**Deine Aufgaben**
A: Gib einen Teil des Auszugs wortgetreu wieder: Setze bei den Worten ein, die „Also erkannt wird“ enthalten, und ende nach „angezeigt wird (gewollt).“.
B: Zähle alle Eingabegeräte auf, die laut dem Auszug ohne USB nicht zur Verfügung stehen.

**Ausgewählter Auszug**
• • • • • • •

Also erkannt wird das Laufwerk offenbar, nur fehlt dann noch was. Es ist im Zuger der 2.6.9-rc-Kernel noch einiges an libata (auch atapi) eingeflossen. Wenn es mit dem 2.6.9-rc3 nicht funktioniert, wirst du wohl noch warten müssen. Theoretisch sollte sich das Laufwerk auch mit dem IDE-Treiber ansprechen lassen, aber dafür lege ich meine Hand nicht ins Feuer. Außerdem läufst du dann Gefahr, daß sich libata- und IDE-Treiber in die Quere kommen.

----------

## bx

habe es schon probiert und ata/atapi support im kernel angeschaltet, aber brachte nix. habs jetzt wieder komplett ausm kernel raus und beim booten keinen unterschied gemerkt, außer das die alte win platte nichtmehr angezeigt wird (gewollt).

wiegesagt die aktuellen mm-sources gehen nicht wegen einem usb problem und ohne usb hab ich weder maus, noch tastatur oder gamepad zum steuern  :Wink: 

meine dort auch nix an zusätzlichen infos gesehen zu haben beim booten

----------

## PuckPoltergeist

 *bx wrote:*   

> wiegesagt die aktuellen mm-sources gehen nicht wegen einem usb problem und ohne usb hab ich weder maus, noch tastatur oder gamepad zum steuern  

 

Du mußt dafür keinen mm-Kernel nehmen, der libata-Spaß ist im normalen rc-Kernel enthalten.

• • • • • • •

**Rohdaten**

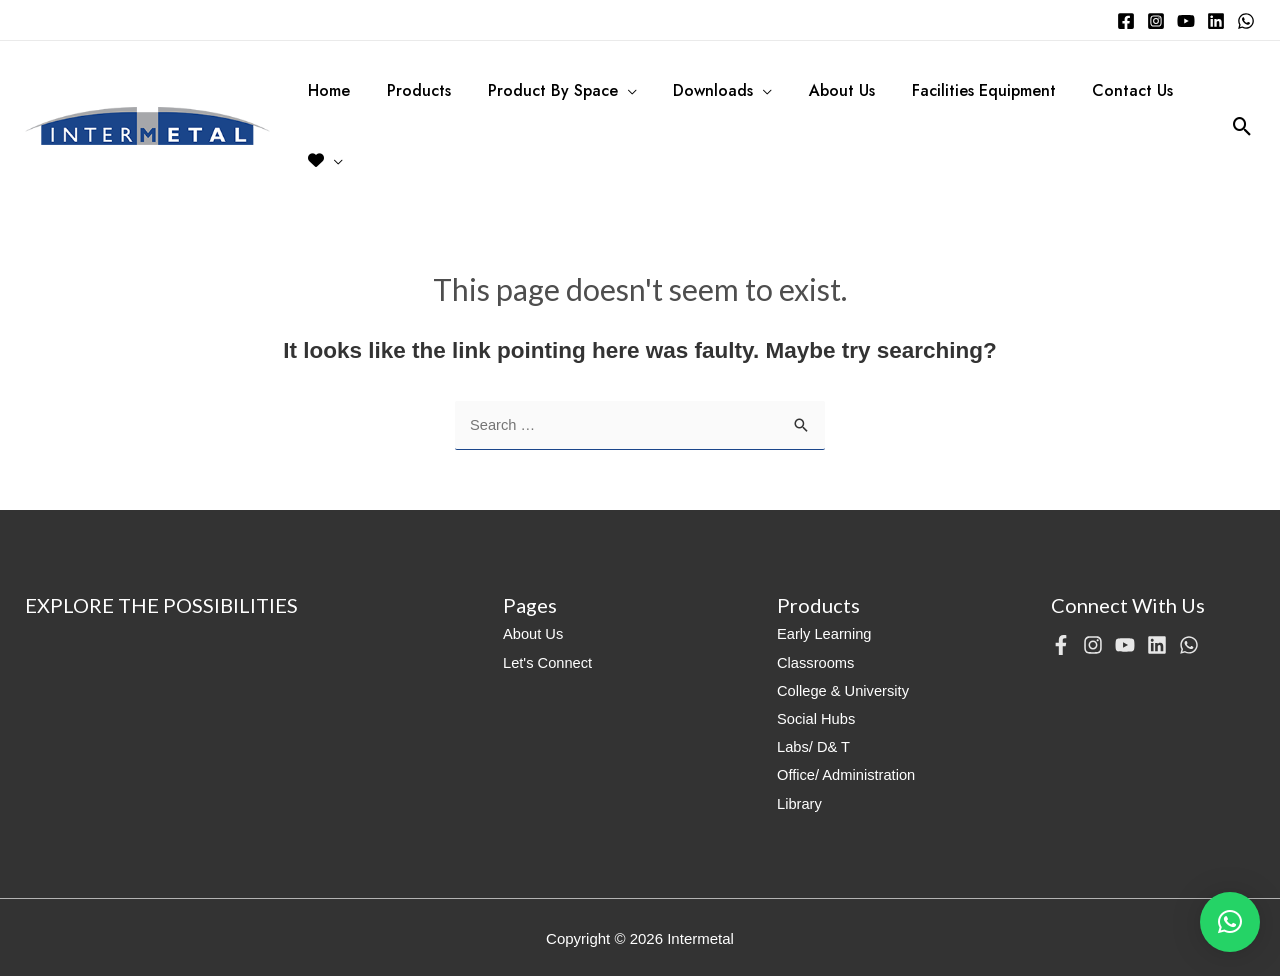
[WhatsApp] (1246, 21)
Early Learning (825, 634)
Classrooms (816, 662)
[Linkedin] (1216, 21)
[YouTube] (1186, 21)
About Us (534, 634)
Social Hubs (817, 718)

• • • • • • •

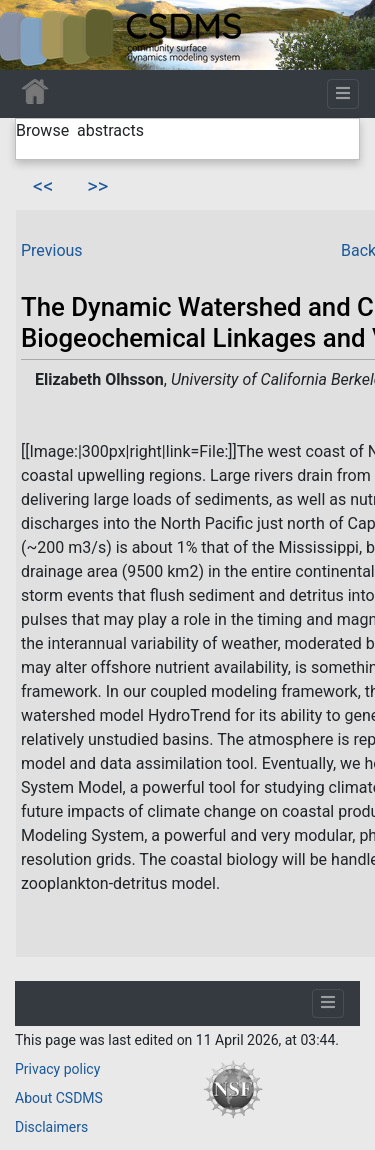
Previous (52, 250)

• • • • • • •

**Schriftliche Antworten**
A:
Also erkannt wird das Laufwerk offenbar, nur fehlt dann noch was. Es ist im Zuger der 2.6.9-rc-Kernel noch einiges an libata (auch atapi) eingeflossen. Wenn es mit dem 2.6.9-rc3 nicht funktioniert, wirst du wohl noch warten müssen. Theoretisch sollte sich das Laufwerk auch mit dem IDE-Treiber ansprechen lassen, aber dafür lege ich meine Hand nicht ins Feuer. Außerdem läufst du dann Gefahr, daß sich libata- und IDE-Treiber in die Quere kommen.

----------

## bx

habe es schon probiert und ata/atapi support im kernel angeschaltet, aber brachte nix. habs jetzt wieder komplett ausm kernel raus und beim booten keinen unterschied gemerkt, außer das die alte win platte nichtmehr angezeigt wird (gewollt).

B: Maus, Tastatur, Gamepad